[Exercise objective] Copy every line of the records below that holds the word "icon".

:: Input material

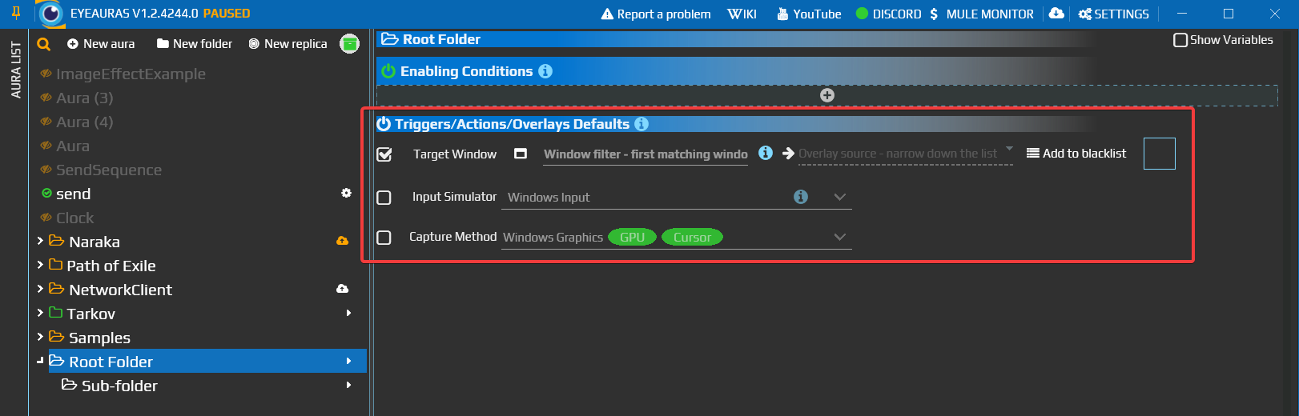Image resolution: width=1299 pixels, height=416 pixels.
Task: Toggle the Show Variables checkbox
Action: point(1180,40)
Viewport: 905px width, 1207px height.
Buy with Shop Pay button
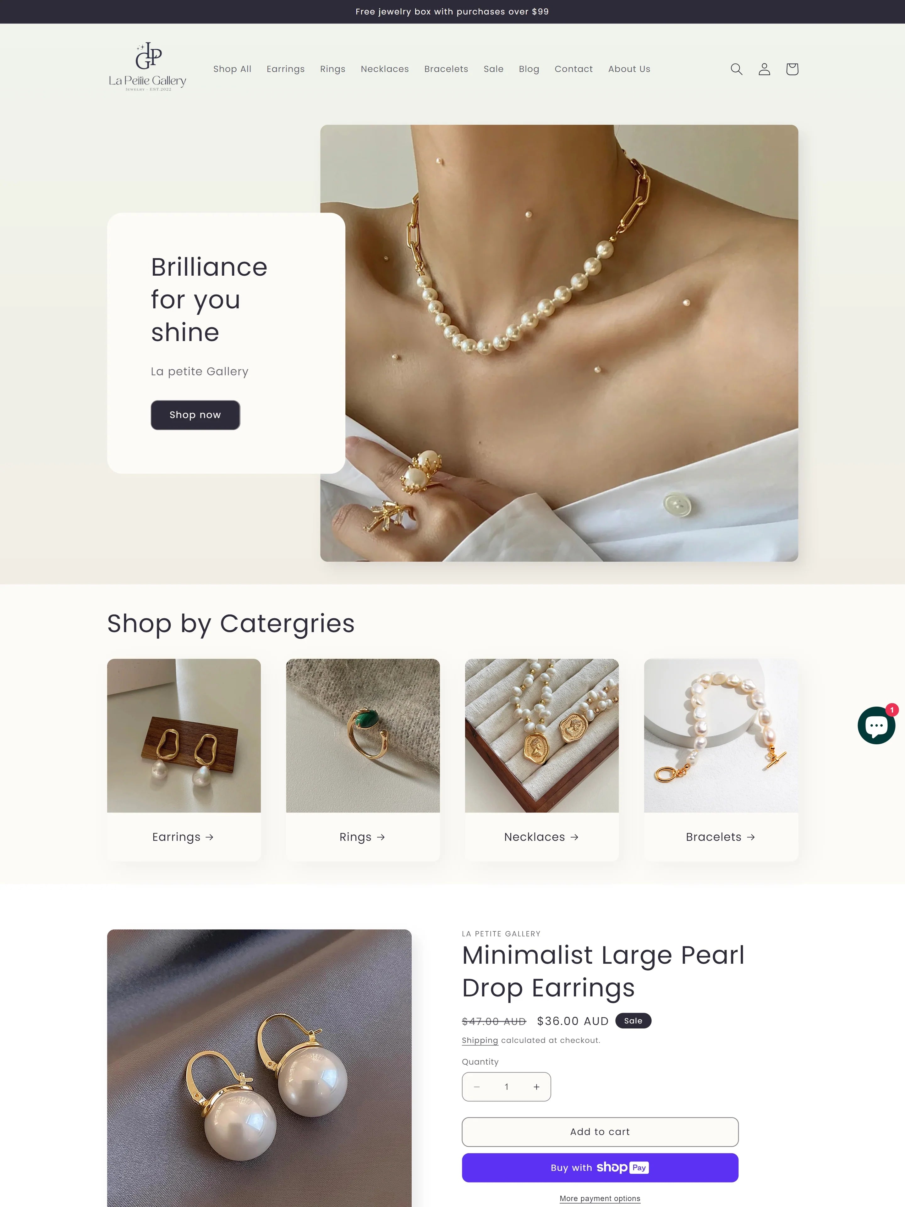click(x=600, y=1168)
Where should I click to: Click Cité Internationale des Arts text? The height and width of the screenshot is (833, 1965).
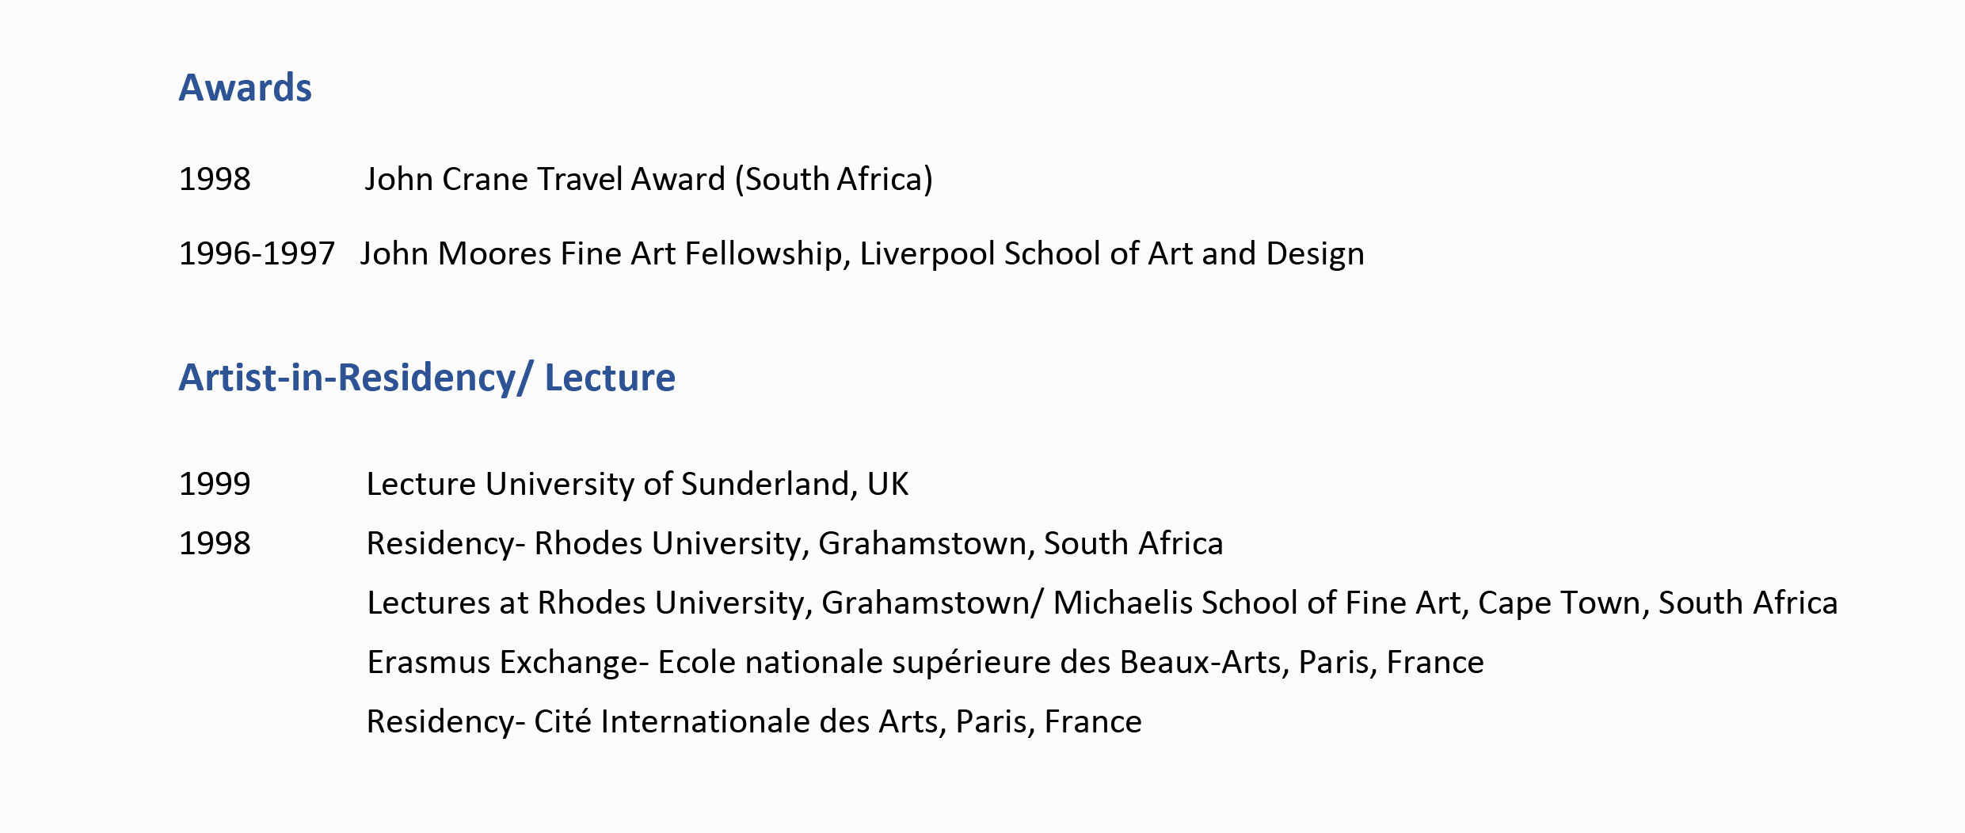735,722
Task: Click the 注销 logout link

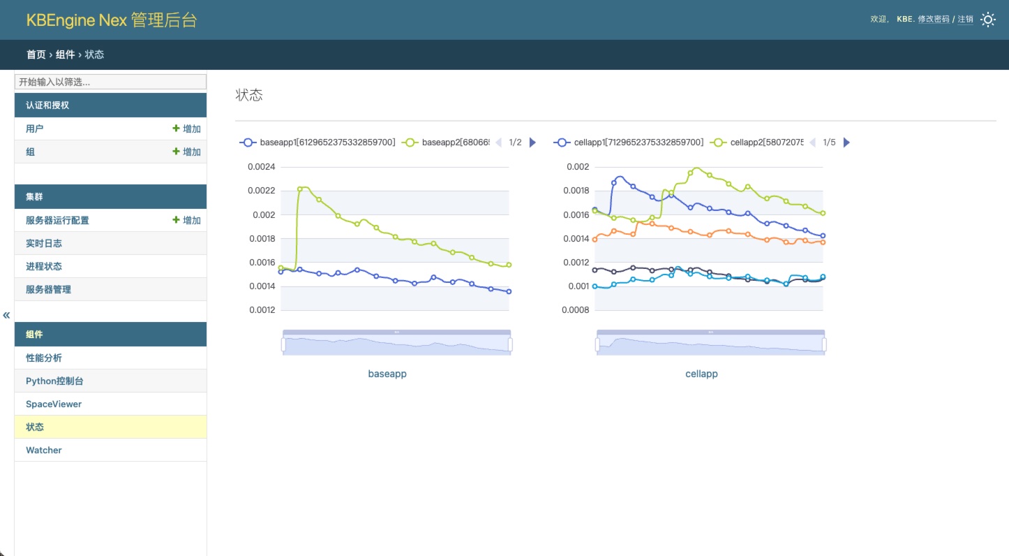Action: (965, 20)
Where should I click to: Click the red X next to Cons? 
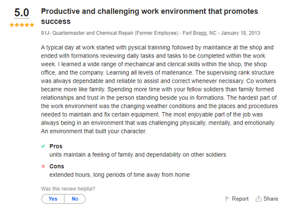[x=43, y=166]
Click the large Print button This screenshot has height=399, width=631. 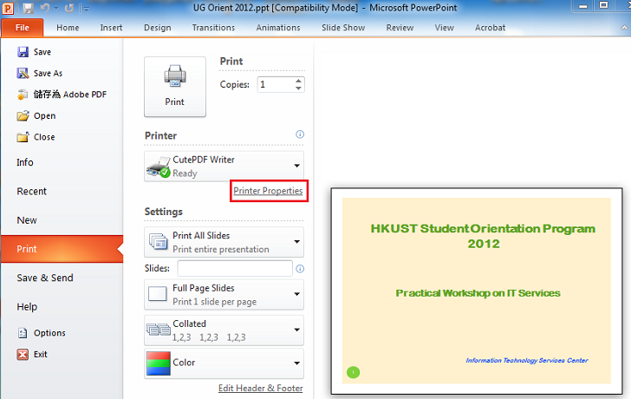coord(174,87)
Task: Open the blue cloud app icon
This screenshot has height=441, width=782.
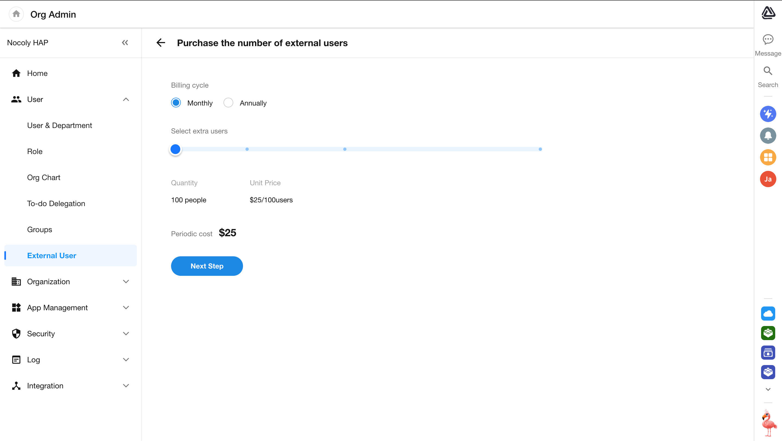Action: (768, 314)
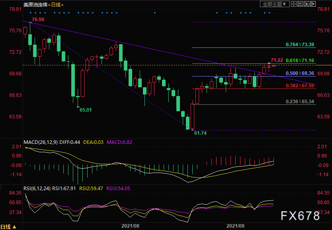332x230 pixels.
Task: Click the 71.22 latest high price tag
Action: (x=277, y=60)

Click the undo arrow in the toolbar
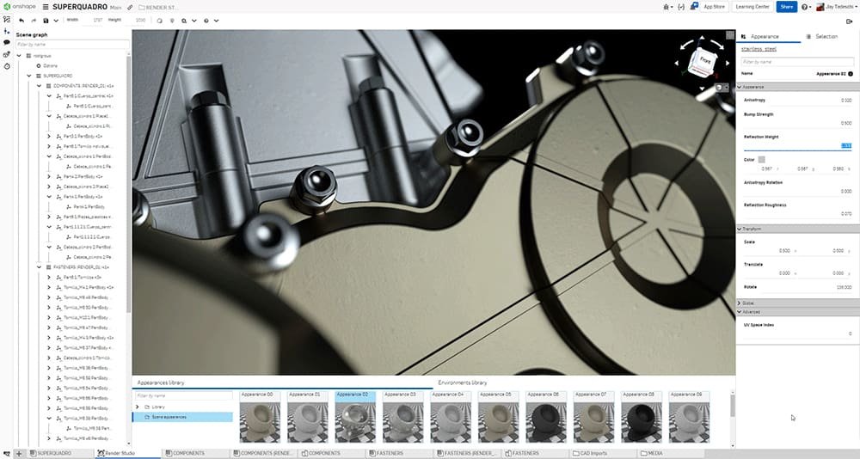(x=22, y=20)
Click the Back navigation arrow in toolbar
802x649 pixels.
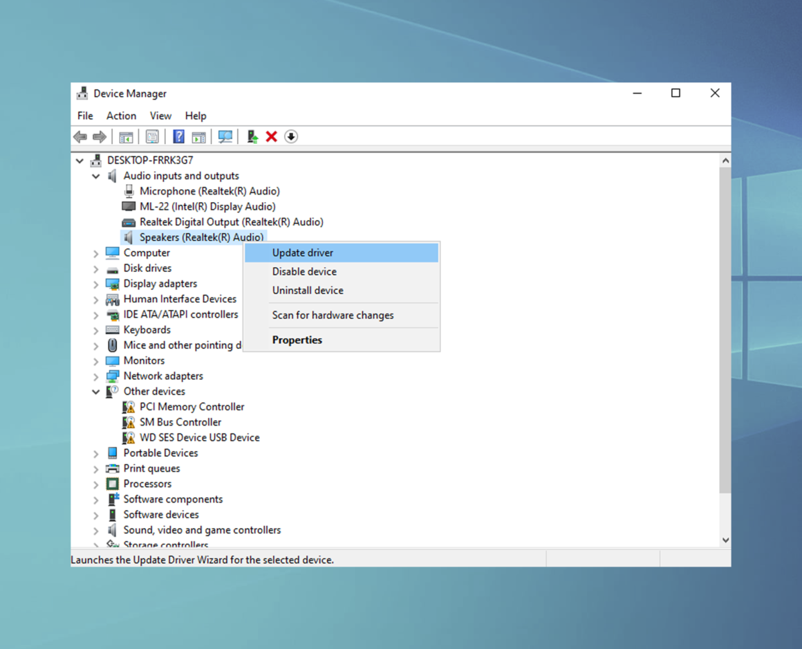(x=80, y=136)
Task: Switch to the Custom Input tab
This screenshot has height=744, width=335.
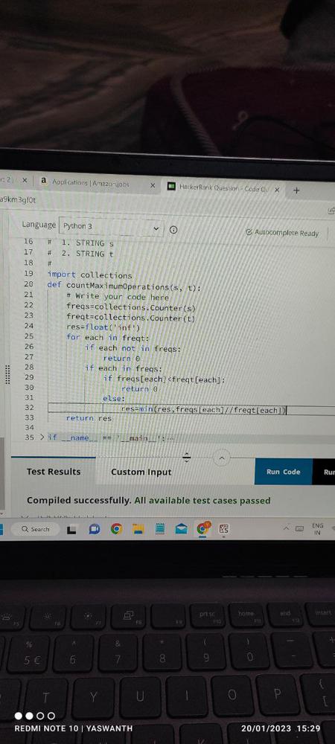Action: click(141, 472)
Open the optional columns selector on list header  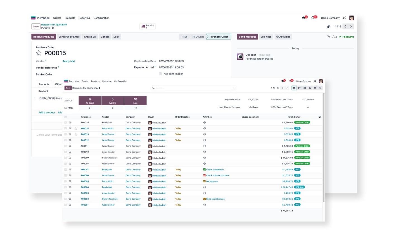319,117
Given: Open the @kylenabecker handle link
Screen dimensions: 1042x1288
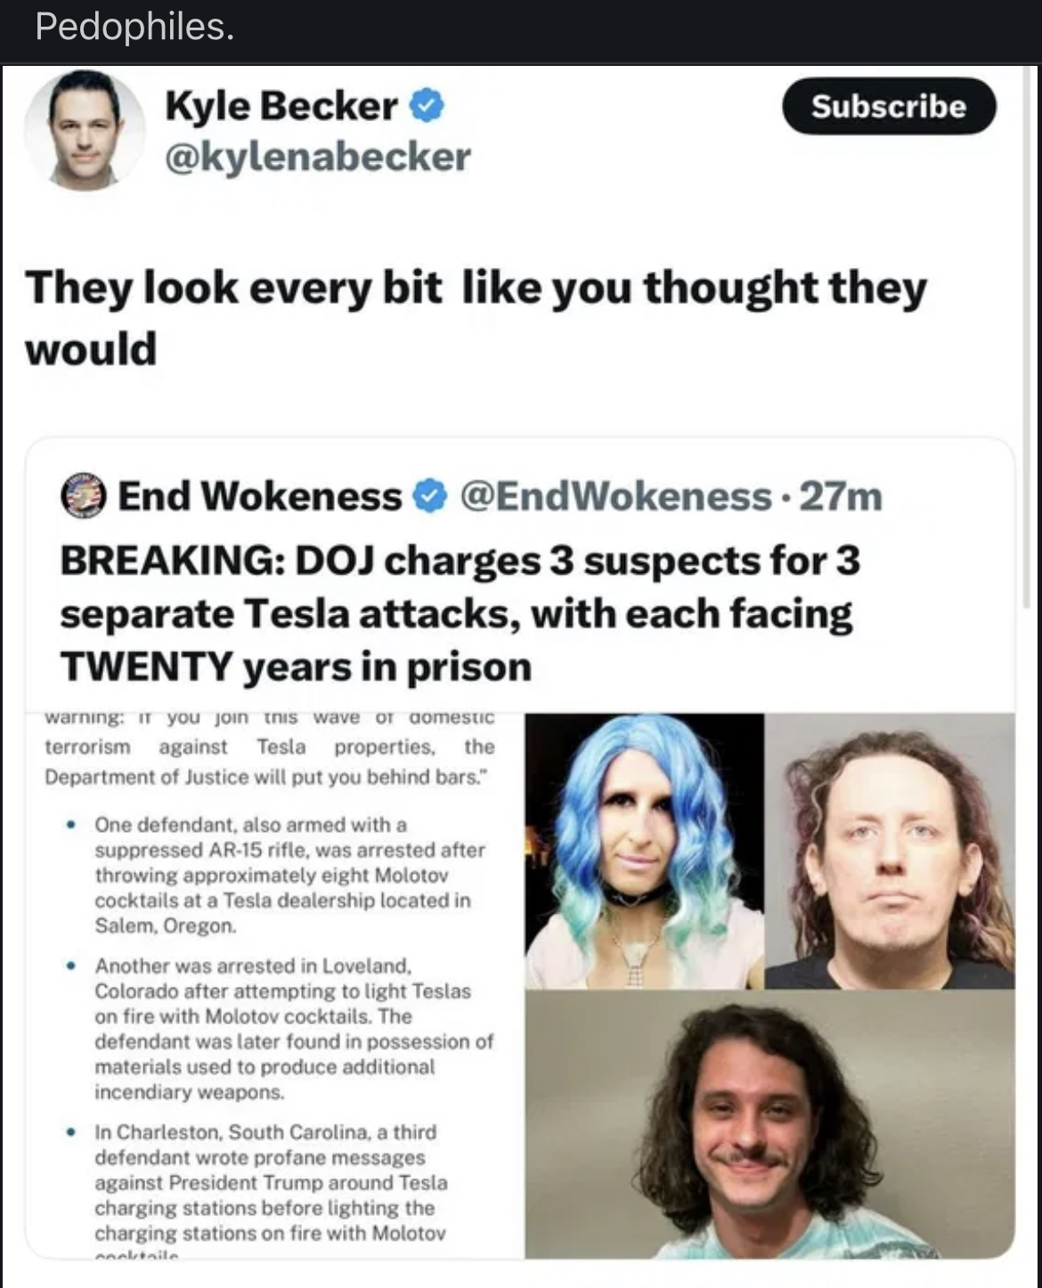Looking at the screenshot, I should point(317,157).
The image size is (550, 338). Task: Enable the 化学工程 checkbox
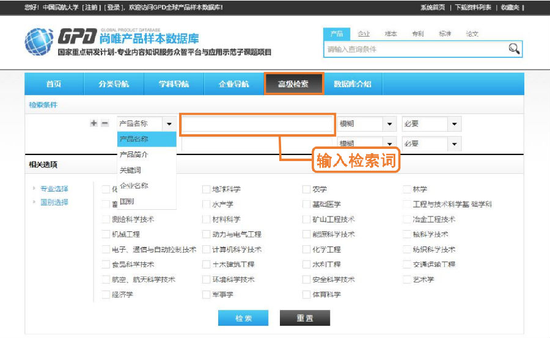click(x=307, y=250)
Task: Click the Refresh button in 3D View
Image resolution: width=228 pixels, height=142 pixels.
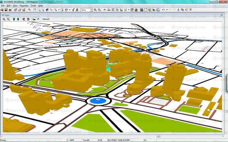Action: click(46, 19)
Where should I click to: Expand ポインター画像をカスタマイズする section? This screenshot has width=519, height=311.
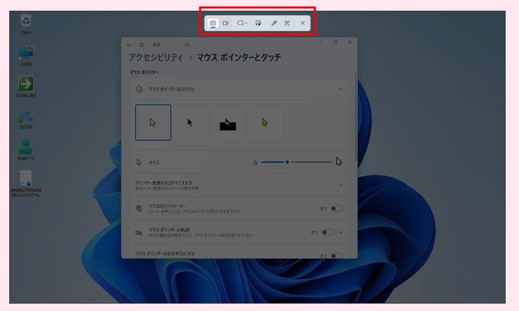[340, 185]
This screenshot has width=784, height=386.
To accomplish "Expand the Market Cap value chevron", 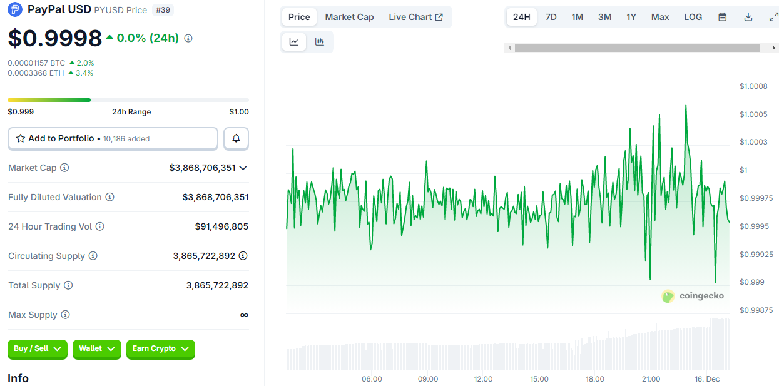I will pyautogui.click(x=243, y=168).
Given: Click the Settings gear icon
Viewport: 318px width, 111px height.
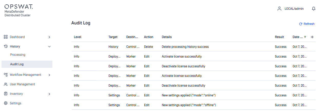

::::

[Answer box]
Task: Open the blue cloud app icon
Given: Click the Settings gear icon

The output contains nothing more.